И когда почти через год – летом 1919 года – я, мама и моя сестра уезжали в Петроград, я подарила Эйзенштейну «Образы Италии», совсем не думая о том, что через два года эта книга снова вернется ко мне, вернется с его надписью.
Сезон 1919/20 года был последним сезоном Театра музыкальной драмы в Петрограде. Мы уезжали в Москву. Здесь, в помещении бывшего театра Зимина, начался сезон 1920/21 года.
С фронта приехал Эйзенштейн. Он возмужал. Однажды мы встретились с Сергеем на концерте пианиста, лауреата премии Антона Рубинштейна – Владимира Зеленского. Он играл итальянский цикл Листа «Венеция и Неаполь»…
И снова в памяти возникли наши бесконечные разговоры об этой удивительной стране – Италии. Ее искусстве, театре, музыке…
– Я учусь сейчас у Мейерхольда… – неожиданно сказал Сергей.
Он говорил о театре Мейерхольда так взволнованно, словно это был тот самый театр, о котором он мечтал еще там, на фронте…
– И все же сердце мое рвется куда-то дальше… К такому искусству, где все можно было бы объединить в одно единое… Передо мной все чаще и чаще встает этот Великий немой – ты понимаешь, какие огромные, неизведанные возможности таит он в себе!
Я молчала. Говоря откровенно, в тот двадцать первый год я совсем не думала о кино. И, вероятно, потому не могла представить эти «огромные, неизведанные возможности», которые таил в себе Великий немой.
Двадцать первый год был для меня знаменательным: в мае я вышла замуж за Владимира Корниловича Зеленского – за того самого пианиста, на концерте которого мы были вместе с Эйзенштейном. Венчались на Петровке. Пели два хора – Большого и Театра музыкальной драмы. Солировал Григорий Пирогов… Шафером моим был Сергей. Он согласился стать им, конечно, больше потому, что ему самому захотелось испытать это мистическое действо… Он настолько увлекся окружающим, что забыл о своих обязанностях. Когда мой будущий муж взглянул на меня, он – вместо моего лица – увидел судорожно вцепившиеся в венец руки Эйзенштейна.

········

■ ЗАДАНИЕ
Скопируйте без изменений часть воспоминаний об Эйзенштейне: начните со слов «И когда почти» и закончите словами «сезон 1920/21 года.». Записи здесь никакой роли не играют.

■ ФРАГМЕНТЫ ЗАПИСЕЙ
········

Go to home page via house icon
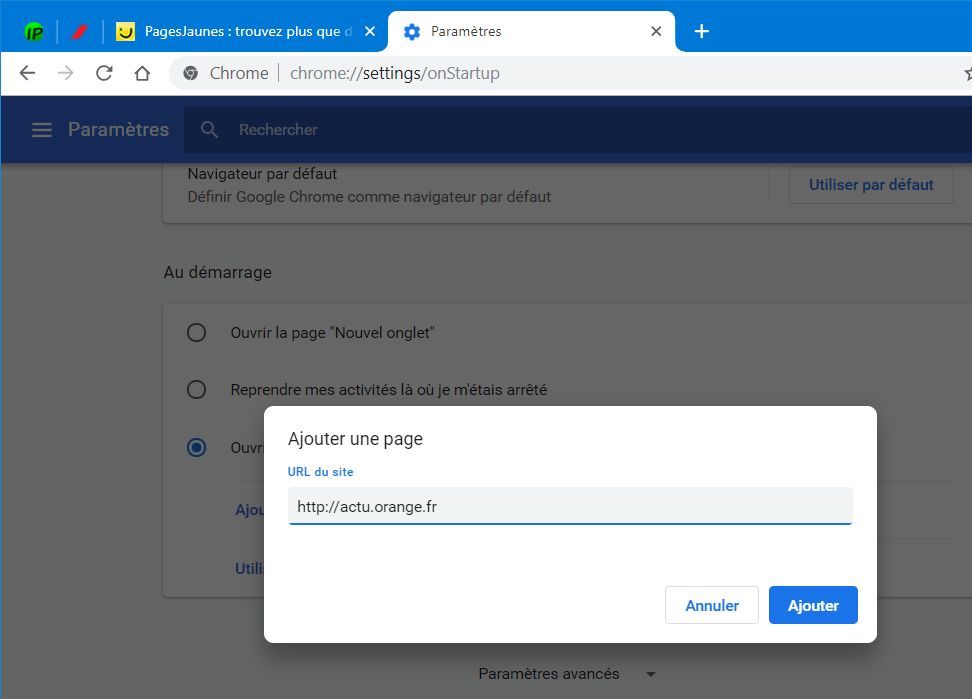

········

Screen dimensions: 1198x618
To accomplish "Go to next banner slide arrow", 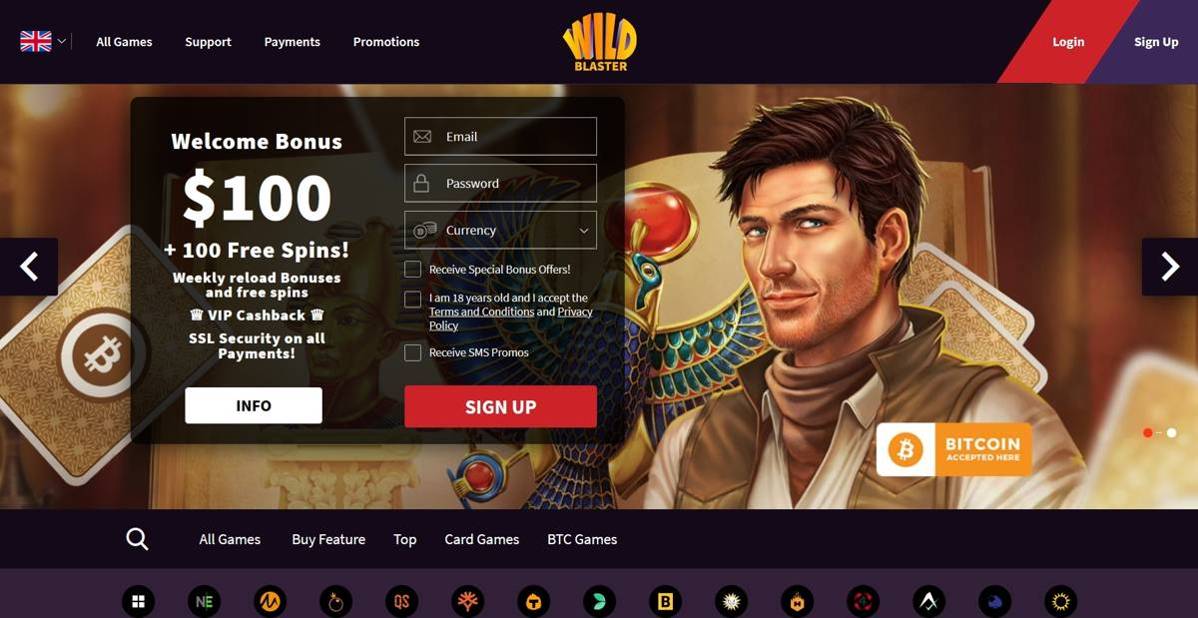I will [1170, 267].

········

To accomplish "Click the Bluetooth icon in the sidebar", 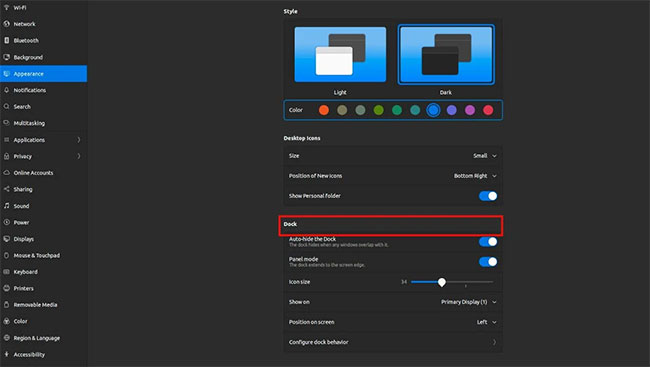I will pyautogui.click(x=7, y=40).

········

■ РЕЗУЛЬТАТ
И когда почти через год – летом 1919 года – я, мама и моя сестра уезжали в Петроград, я подарила Эйзенштейну «Образы Италии», совсем не думая о том, что через два года эта книга снова вернется ко мне, вернется с его надписью.
Сезон 1919/20 года был последним сезоном Театра музыкальной драмы в Петрограде. Мы уезжали в Москву. Здесь, в помещении бывшего театра Зимина, начался сезон 1920/21 года.